WHAT TO DO:
[1] In the article about bosses using A.I., what share of employees told a Gallup poll that their organizations have begun integrating A.I. into their workflow?
[2] Decide whether each statement agrees with the article about bosses using A.I.: (a) Mel works in finance. (b) Derek works in law. (c) Jessica is the real name of the person quoted.
[3] Retype the stretch of the article about bosses using A.I. from "A.I. use at" through "for everyone involved.".

This was not the first time Jessica’s manager had made this suggestion. In fact, it was becoming difficult to remember the last time her manager had actually answered any question herself. If she wasn’t instructing others to ask ChatGPT, she was doing it on her own—for workplace issues, editorial decisions, and even Jessica’s annual review. (Jessica, like everyone else quoted in this story, requested that her name be changed to protect her privacy.) “It’s like she’s trying to turn her brain off,” Jessica told me.
A.I. use at work has nearly doubled in the past few years, especially in white-collar industries. Although a Gallup poll found that 44 percent of employees say their organizations have begun integrating A.I. into their workflow, only 22 percent note that there has been a strategy for doing so, and even less have found any value in it. Yet bosses, according to many I spoke to for this story, can’t get enough—resulting in a lot more work and headaches for everyone involved.
“I’ve seen it used for everything: Completely rewriting press releases that were written by actual humans, deciding on brand partners based on what A.I. says, giving feedback, coming up with creative ideas or copywriting and not changing them at all,” Derek, who works in the food industry, told me. “Anything you can think of, the leaders have used it for.”
Employees across sectors ranging from law to marketing to academia told me this enthusiasm often isn’t backed up by a thorough understanding of the tools. They’ll ask questions and be sent back a link to their boss’s conversation with ChatGPT, which sometimes loads nothing. “I got feedback to be more concise at work, yet am routinely sent copypasta from ChatGPT that is literally the longest shit known to man,” said Mel, who works in finance. “I can’t read it.” As a result, the work of deciphering—and sometimes fixing—a boss’s A.I. effort becomes an additional task on an employee’s plate.

RECORDED DATA:
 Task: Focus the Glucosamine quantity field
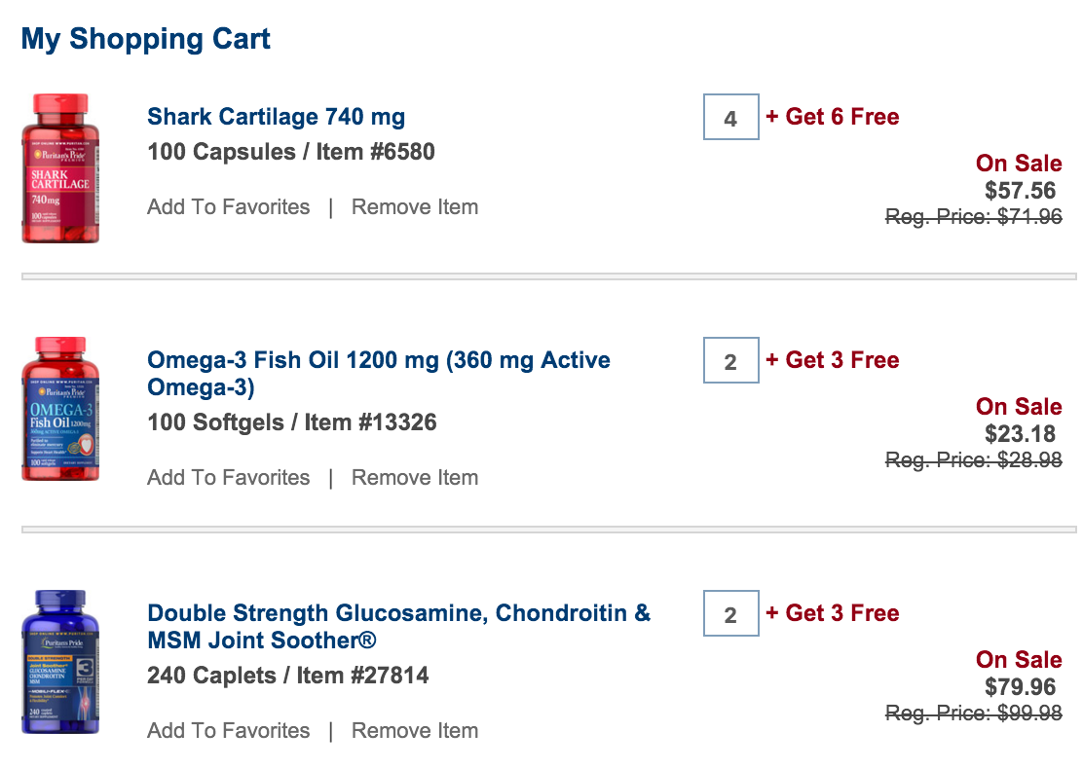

OUTPUTS FOR THE TASKS:
[1] 44 percent

[2]
(a) Yes: "said Mel, who works in finance."
(b) No: "Derek, who works in the food industry, told me."
(c) No: "Jessica, like everyone else quoted in this story, requested that her name be changed to protect her privacy."

[3]
A.I. use at work has nearly doubled in the past few years, especially in white-collar industries. Although a Gallup poll found that 44 percent of employees say their organizations have begun integrating A.I. into their workflow, only 22 percent note that there has been a strategy for doing so, and even less have found any value in it. Yet bosses, according to many I spoke to for this story, can’t get enough—resulting in a lot more work and headaches for everyone involved.